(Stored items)
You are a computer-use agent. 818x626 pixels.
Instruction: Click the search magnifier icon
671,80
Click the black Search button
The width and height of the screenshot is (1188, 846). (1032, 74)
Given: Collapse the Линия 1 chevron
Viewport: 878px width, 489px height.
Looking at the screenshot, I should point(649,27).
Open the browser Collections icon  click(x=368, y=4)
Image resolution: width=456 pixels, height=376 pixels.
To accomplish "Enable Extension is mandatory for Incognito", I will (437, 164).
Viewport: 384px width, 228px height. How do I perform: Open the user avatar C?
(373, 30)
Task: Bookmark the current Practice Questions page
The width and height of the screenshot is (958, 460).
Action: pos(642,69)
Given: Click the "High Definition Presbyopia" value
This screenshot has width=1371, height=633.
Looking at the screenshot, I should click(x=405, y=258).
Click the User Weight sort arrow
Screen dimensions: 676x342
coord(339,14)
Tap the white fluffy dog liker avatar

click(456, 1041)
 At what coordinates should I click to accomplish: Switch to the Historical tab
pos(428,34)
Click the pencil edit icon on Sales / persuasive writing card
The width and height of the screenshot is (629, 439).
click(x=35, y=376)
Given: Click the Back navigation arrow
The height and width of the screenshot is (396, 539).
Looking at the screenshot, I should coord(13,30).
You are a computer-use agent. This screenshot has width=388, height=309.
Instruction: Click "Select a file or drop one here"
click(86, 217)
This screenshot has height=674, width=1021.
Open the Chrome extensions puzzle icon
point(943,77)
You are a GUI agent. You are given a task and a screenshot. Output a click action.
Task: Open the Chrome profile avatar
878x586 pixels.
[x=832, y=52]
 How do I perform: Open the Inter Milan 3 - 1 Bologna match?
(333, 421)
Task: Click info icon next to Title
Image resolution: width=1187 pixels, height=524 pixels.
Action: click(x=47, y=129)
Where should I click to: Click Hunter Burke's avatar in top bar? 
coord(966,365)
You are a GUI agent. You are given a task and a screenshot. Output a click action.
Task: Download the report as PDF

Exercise description »
Pick out, from the lines above, every one that contains the string "agent".

Output of the task »
You are a computer-use agent. 818x626 pixels.
You are a computer-use agent. This screenshot has width=388, height=309.
You are a GUI agent. You are given a task and a screenshot. Output a click action.
You are a GUI agent. You are given a task and a screenshot. Output a click action.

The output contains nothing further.